*Work item:* Scan the records for "button". Show the matching lines.

(Listed records)

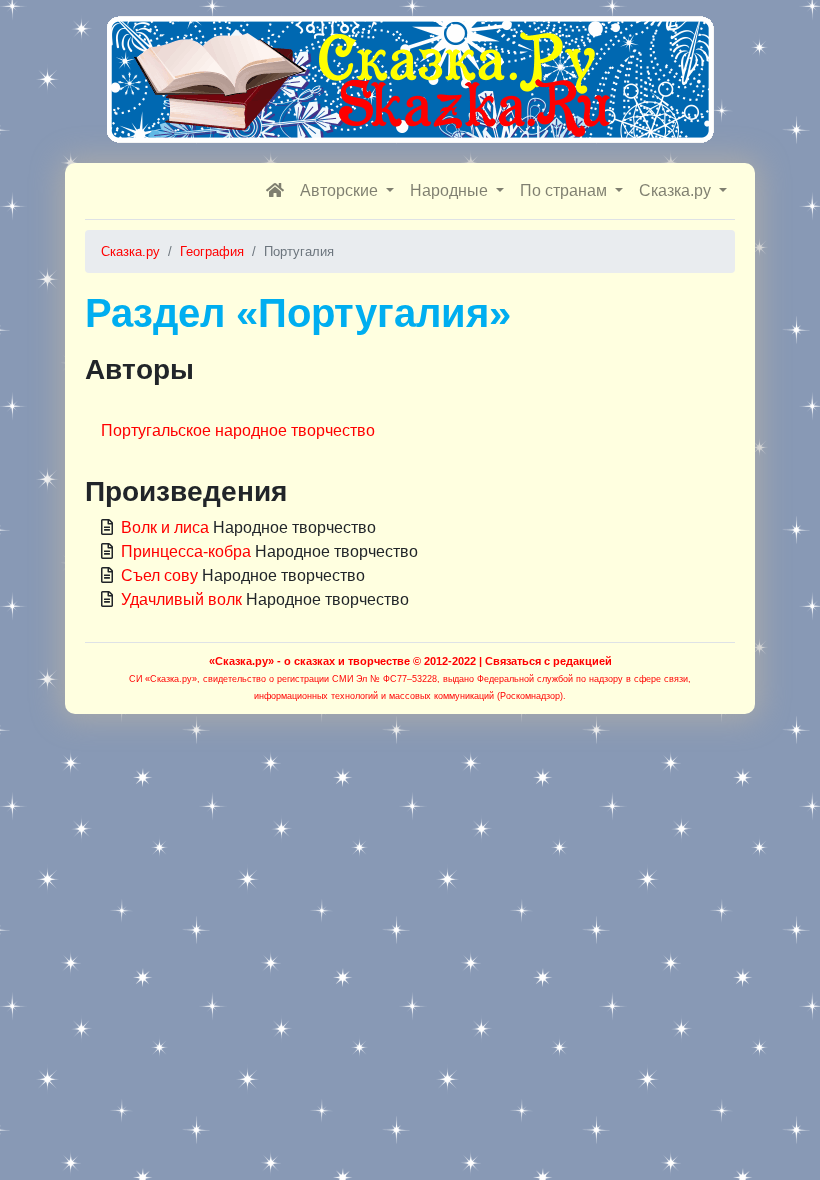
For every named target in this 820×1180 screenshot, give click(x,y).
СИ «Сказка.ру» (163, 679)
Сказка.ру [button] (677, 190)
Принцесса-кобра (186, 551)
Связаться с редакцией (548, 661)
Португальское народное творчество (238, 430)
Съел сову (159, 575)
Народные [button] (451, 190)
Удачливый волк (181, 599)
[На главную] (275, 191)
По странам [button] (565, 190)
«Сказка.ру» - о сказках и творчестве (309, 661)
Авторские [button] (341, 190)
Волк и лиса (165, 527)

(End Listed records)

*Your solution:*
Сказка.ру [button] (677, 190)
Народные [button] (451, 190)
По странам [button] (565, 190)
Авторские [button] (341, 190)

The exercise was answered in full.